Reproduce each line from the records that holds "toolbar".
START Extracted information
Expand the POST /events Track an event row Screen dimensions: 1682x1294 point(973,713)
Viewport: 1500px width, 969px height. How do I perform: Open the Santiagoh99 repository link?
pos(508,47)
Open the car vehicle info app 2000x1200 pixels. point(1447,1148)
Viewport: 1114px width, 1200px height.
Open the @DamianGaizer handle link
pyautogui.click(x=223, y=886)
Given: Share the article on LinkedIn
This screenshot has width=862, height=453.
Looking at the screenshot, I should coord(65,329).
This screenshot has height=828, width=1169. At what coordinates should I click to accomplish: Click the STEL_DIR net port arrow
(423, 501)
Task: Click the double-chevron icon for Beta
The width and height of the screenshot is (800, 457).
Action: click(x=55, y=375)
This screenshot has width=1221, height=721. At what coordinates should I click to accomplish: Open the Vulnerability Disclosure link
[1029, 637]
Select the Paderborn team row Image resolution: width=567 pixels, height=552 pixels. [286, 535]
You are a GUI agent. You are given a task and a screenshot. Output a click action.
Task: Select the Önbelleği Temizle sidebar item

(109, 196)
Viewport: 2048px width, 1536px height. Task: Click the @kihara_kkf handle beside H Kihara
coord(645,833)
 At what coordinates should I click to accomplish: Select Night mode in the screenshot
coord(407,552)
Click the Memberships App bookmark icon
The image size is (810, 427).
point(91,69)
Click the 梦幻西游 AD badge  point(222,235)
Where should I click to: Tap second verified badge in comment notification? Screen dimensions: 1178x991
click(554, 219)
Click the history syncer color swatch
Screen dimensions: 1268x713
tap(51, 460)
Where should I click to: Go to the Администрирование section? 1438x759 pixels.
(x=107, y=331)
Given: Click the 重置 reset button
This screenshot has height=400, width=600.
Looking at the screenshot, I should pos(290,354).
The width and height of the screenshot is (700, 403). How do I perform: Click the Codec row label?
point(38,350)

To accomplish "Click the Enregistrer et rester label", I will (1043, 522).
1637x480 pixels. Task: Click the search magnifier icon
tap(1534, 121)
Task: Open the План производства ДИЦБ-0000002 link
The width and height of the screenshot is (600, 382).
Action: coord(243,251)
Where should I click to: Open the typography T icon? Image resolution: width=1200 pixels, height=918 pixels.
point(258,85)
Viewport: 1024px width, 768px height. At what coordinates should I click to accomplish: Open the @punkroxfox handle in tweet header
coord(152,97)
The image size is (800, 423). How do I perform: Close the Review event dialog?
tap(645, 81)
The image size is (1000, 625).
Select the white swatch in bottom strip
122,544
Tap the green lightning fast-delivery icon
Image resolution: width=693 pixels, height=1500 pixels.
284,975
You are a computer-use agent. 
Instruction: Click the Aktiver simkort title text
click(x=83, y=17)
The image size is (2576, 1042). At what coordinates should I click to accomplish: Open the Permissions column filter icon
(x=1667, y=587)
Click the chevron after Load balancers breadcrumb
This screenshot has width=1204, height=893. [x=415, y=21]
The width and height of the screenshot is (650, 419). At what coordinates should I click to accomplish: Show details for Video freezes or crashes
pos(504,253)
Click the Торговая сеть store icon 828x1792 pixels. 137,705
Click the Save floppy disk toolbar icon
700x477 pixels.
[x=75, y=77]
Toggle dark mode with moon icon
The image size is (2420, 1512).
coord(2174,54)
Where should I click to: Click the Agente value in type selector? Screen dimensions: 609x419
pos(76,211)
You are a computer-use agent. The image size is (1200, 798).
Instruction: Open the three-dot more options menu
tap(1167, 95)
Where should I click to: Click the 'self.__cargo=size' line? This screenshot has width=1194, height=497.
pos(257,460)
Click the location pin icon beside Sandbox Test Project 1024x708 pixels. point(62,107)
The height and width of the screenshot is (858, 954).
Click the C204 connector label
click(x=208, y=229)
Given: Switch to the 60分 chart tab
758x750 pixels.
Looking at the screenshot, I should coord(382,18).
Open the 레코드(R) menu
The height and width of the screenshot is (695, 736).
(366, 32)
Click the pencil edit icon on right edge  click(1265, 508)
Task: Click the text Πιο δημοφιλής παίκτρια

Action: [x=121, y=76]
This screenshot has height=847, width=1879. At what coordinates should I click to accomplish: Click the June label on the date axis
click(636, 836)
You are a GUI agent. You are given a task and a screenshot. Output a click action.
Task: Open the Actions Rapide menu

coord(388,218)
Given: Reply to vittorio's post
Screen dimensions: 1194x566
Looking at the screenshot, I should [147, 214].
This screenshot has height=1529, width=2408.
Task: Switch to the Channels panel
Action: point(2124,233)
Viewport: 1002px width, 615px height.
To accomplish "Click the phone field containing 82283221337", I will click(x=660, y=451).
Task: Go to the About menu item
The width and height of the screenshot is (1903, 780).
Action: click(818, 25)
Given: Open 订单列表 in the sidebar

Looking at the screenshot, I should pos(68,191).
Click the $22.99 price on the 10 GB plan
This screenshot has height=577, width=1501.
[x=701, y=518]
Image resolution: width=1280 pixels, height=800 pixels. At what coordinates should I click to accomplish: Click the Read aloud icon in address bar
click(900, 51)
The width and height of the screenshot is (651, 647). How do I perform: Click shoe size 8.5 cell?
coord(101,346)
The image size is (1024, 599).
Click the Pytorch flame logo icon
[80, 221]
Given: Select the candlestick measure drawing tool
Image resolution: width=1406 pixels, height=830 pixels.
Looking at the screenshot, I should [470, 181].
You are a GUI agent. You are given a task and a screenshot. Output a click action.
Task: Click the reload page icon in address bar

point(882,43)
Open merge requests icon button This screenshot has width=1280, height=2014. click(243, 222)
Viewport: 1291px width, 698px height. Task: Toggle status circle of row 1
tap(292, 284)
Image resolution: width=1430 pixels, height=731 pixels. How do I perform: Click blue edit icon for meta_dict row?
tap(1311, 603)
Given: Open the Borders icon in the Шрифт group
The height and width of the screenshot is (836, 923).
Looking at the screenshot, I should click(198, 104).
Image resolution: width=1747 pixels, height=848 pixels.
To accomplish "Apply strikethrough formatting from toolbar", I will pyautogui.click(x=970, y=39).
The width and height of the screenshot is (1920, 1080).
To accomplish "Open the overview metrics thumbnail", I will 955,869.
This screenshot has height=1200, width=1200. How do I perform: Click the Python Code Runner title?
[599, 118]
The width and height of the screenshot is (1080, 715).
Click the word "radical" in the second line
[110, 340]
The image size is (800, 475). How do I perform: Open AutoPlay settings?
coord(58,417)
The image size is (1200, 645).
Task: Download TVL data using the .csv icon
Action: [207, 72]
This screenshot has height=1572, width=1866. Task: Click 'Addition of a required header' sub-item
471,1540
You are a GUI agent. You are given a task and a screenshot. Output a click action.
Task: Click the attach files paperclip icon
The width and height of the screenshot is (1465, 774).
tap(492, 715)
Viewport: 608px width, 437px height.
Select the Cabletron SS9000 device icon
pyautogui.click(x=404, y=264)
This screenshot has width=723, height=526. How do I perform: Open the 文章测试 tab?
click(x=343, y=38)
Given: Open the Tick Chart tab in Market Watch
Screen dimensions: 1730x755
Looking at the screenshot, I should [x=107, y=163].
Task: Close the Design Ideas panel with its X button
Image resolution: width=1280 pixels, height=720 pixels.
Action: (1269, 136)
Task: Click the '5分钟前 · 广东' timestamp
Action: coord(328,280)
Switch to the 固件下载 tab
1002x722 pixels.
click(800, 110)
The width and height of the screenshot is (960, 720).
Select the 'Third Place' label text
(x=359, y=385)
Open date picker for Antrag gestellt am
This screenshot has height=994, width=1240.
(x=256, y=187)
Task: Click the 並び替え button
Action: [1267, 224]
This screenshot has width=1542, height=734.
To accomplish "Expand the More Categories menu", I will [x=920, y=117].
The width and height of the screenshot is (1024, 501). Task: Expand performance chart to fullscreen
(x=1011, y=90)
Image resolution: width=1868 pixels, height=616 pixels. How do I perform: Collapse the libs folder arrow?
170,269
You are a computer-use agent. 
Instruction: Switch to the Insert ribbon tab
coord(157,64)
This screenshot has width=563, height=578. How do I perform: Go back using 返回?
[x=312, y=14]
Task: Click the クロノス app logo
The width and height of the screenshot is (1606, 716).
END Extracted information
Answer below
Click the Save floppy disk toolbar icon
To accomplish "Apply strikethrough formatting from toolbar", I will pyautogui.click(x=970, y=39).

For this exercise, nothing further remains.